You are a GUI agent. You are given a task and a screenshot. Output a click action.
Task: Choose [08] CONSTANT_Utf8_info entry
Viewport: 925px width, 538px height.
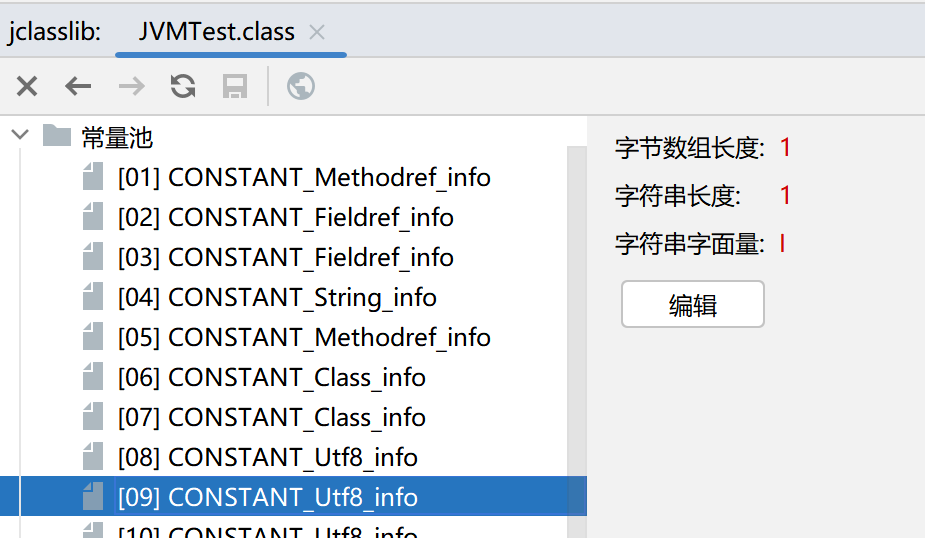point(267,457)

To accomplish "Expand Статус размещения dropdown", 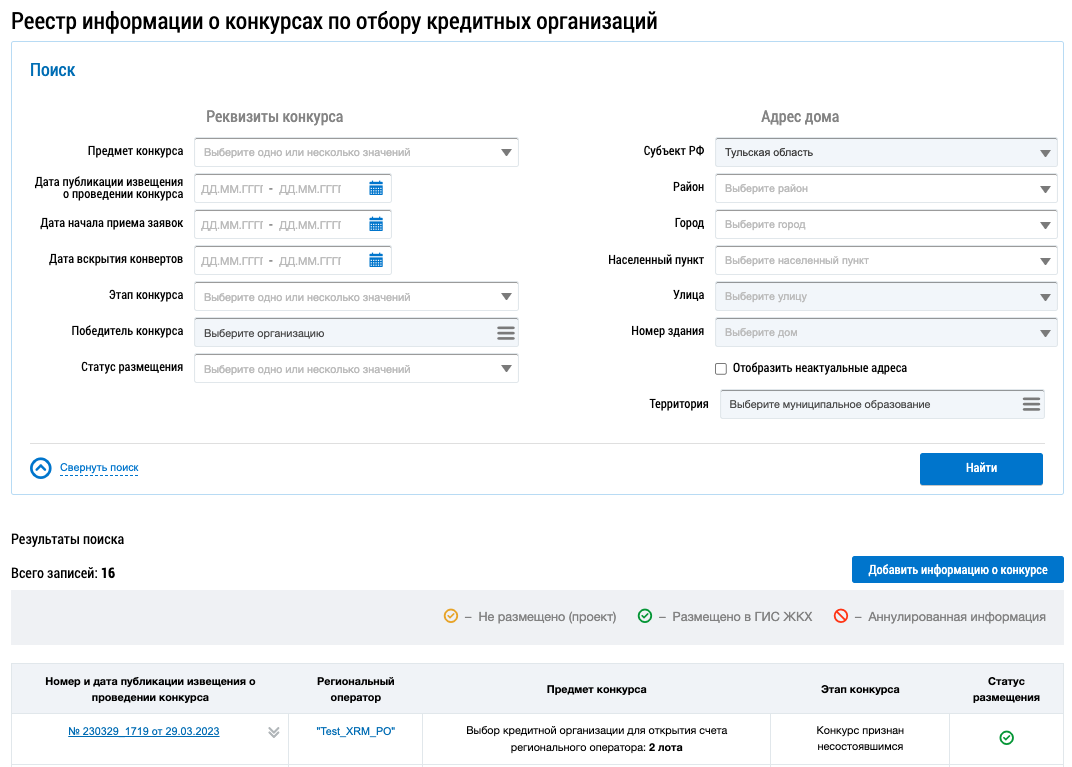I will click(x=356, y=369).
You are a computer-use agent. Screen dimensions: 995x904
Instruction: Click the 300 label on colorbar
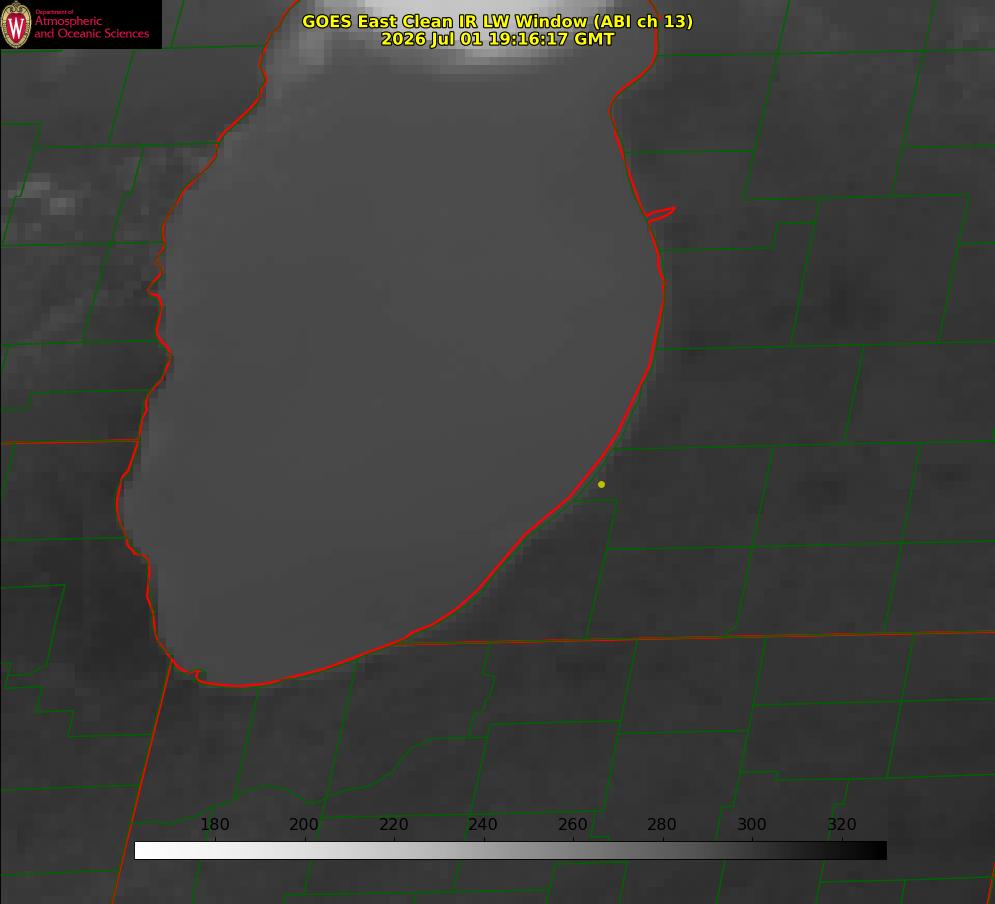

_Required action_. From the line with "You are a computer-use" to the last line above, restate each line word for word, but skip the pictures.

_Response to the exercise_.
You are a computer-use agent. Screen dimensions: 995x904
Instruction: Click the 300 label on colorbar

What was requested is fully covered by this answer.